Can someone explain why scipy.integrate.quad gives different results for equally long ranges while integrating sin(X)?

batbrat picture batbrat · Feb 24, 2009 · Viewed 14.1k times · Source

I am trying to numerically integrate an arbitrary (known when I code) function in my program using numerical integration methods. I am using Python 2.5.2 along with SciPy's numerical integration package. In order to get a feel for it, i decided to try integrating sin(x) and observed this behavior-

>>> from math import pi
>>> from scipy.integrate import quad
>>> from math import sin
>>> def integrand(x):
...     return sin(x)
... 
>>> quad(integrand, -pi, pi)
(0.0, 4.3998892617846002e-14)
>>> quad(integrand, 0, 2*pi)
(2.2579473462709165e-16, 4.3998892617846002e-14)

I find this behavior odd because -
1. In ordinary integration, integrating over the full cycle gives zero.
2. In numerical integration, this (1) isn't necessarily the case, because you may just be approximating the total area under the curve.

In any case, either assuming 1 is True or assuming 2 is True, I find the behavior to be inconsistent. Either both integrations (-pi to pi and 0 to 2*pi) should return 0.0 (first value in the tuple is the result and the second is the error) or return 2.257...

Can someone please explain why this is happening? Is this really an inconsistency? Can someone also tell me if I am missing something really basic about numerical methods?

In any case, in my final application, I plan to use the above method to find the arc length of a function. If someone has experience in this area, please advise me on the best policy for doing this in Python.

Edit
Note
I already have the first differential values at all points in the range stored in an array.
Current error is tolerable.
End note

I have read Wikipaedia on this. As Dimitry has pointed out, I will be integrating sqrt(1+diff(f(x), x)^2) to get the Arc Length. What I wanted to ask was - is there a better approximation/ Best practice(?) / faster way to do this.
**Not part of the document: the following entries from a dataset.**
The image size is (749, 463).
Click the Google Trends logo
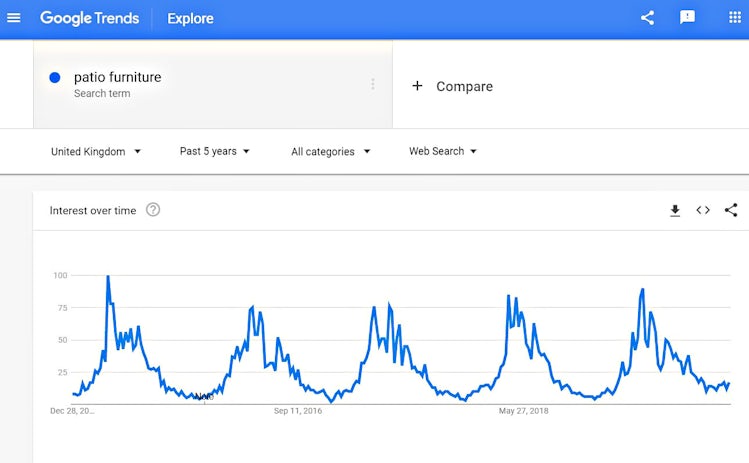click(x=89, y=18)
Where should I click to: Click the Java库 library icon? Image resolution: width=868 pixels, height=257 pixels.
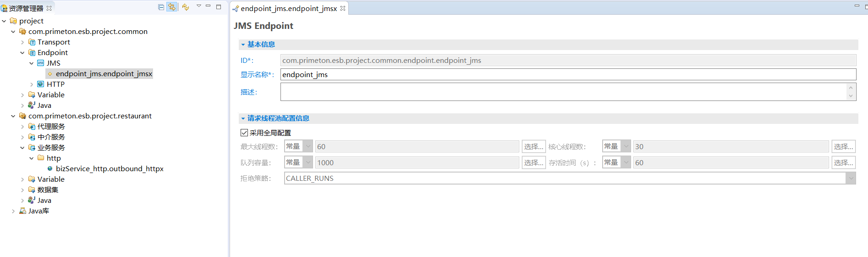click(x=22, y=211)
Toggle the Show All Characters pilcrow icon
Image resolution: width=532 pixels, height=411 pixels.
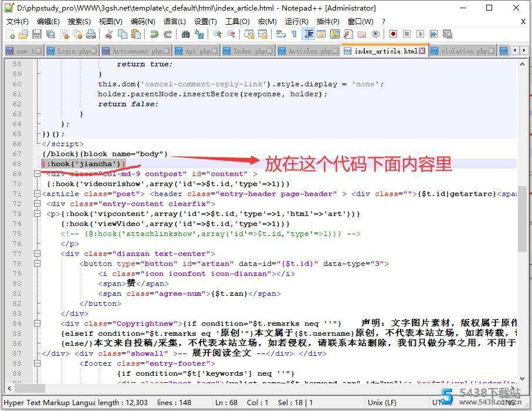coord(294,35)
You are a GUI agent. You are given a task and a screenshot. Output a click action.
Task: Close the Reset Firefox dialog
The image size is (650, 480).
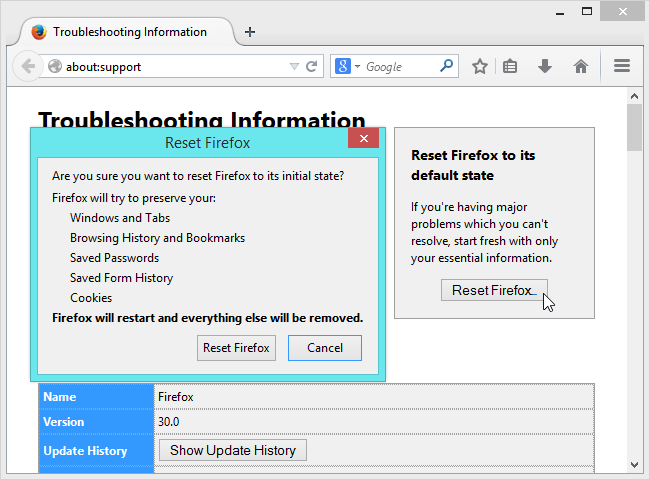pos(363,139)
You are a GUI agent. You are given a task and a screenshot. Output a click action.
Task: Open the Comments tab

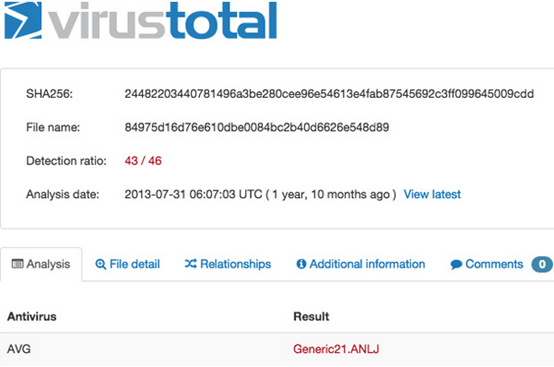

If more context is needed, I'll post it separately/ post context here, as you wish.

Answer

physicsmichael picture physicsmichael · Feb 24, 2009

The quad function is a function from an old Fortran library. It works by judging by the flatness and slope of the function it is integrating how to treat the step size it uses for numerical integration in order to maximize efficiency. What this means is that you may get slightly different answers from one region to the next even if they're analytically the same.

Without a doubt both integrations should return zero. Returning something that is 1/(10 trillion) is pretty close to zero! The slight differences are due to the way quad is rolling over sin and changing its step sizes. For your planned task, quad will be all you need.

EDIT: For what you're doing I think quad is fine. It is fast and pretty accurate. My final statement is use it with confidence unless you find something that really has gone quite awry. If it doesn't return a nonsensical answer then it is probably working just fine. No worries.